Fast-forward to the present. Much has changed in my life. I have a new home. New responsibilities. New friends. New interests. A teaching job that keeps me on my toes and hopping all week long. My life during the work week is very fast-paced. I have a long daily commute consisting of busy interstates and highways. I teach art to almost 900 children from preschool through 5th grade at two schools. Sometimes it does not seem like I have enough hours in a day! Fortunately, at the end of the day, I come home to a very relaxed environment; a tiny village that shaves away the decades from the moment one crosses over into the town limits.
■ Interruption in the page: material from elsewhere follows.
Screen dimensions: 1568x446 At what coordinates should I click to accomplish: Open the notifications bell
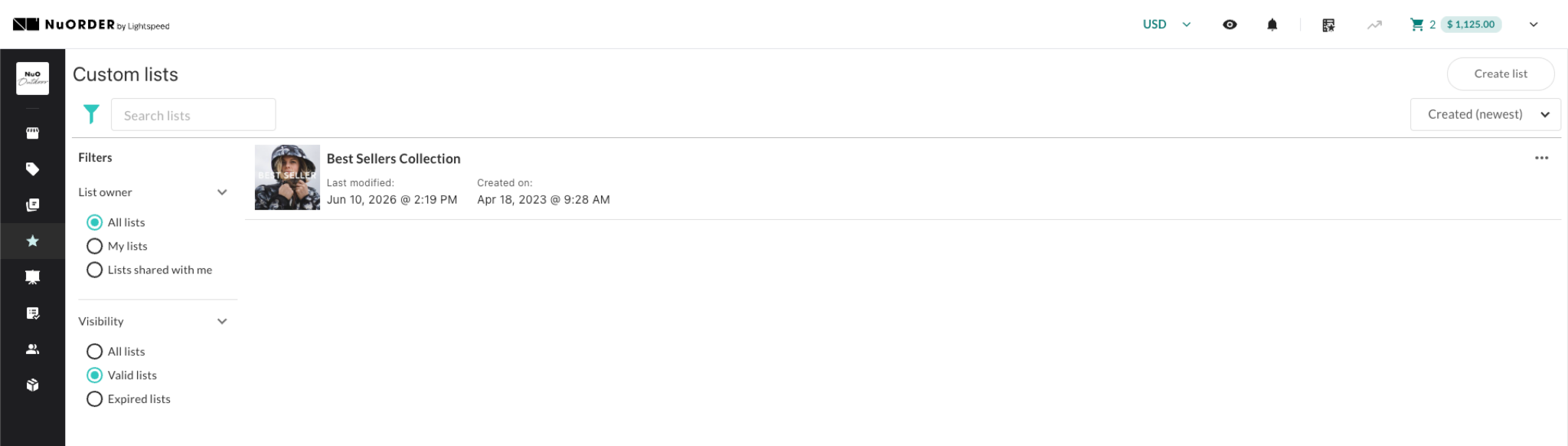1272,25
Historic Fincastle, Virginia was founded in the 1770s, before the United States was born. Home to about 350 people, according to the 2010 census, Fincastle has lovingly preserved its antiquated charm. I am blessed to call one of its original log structures - Peck Cottage - home.
Peck Cottage was built of hand-hewn logs circa 1784; possibly earlier. The logs are covered with wooden clapboard siding. The original house measured 16x20 feet, had a sleeping loft, and a dugout for storage. Additions were built in the Nineteenth and Twentieth Centuries to make it what it is today. It still maintains its rustic architectural beauty, and the logs are exposed on the first and second floors.
Peck Cottage has been a restoration work in progress since purchasing it in 2013. I have done a large part of the work myself. While the home has been featured on charity tours, Peck Cottage and its gardens are currently not open to the public. It is, however, included in Historic Fincastle Inc.'s self-guided walking tour of the town.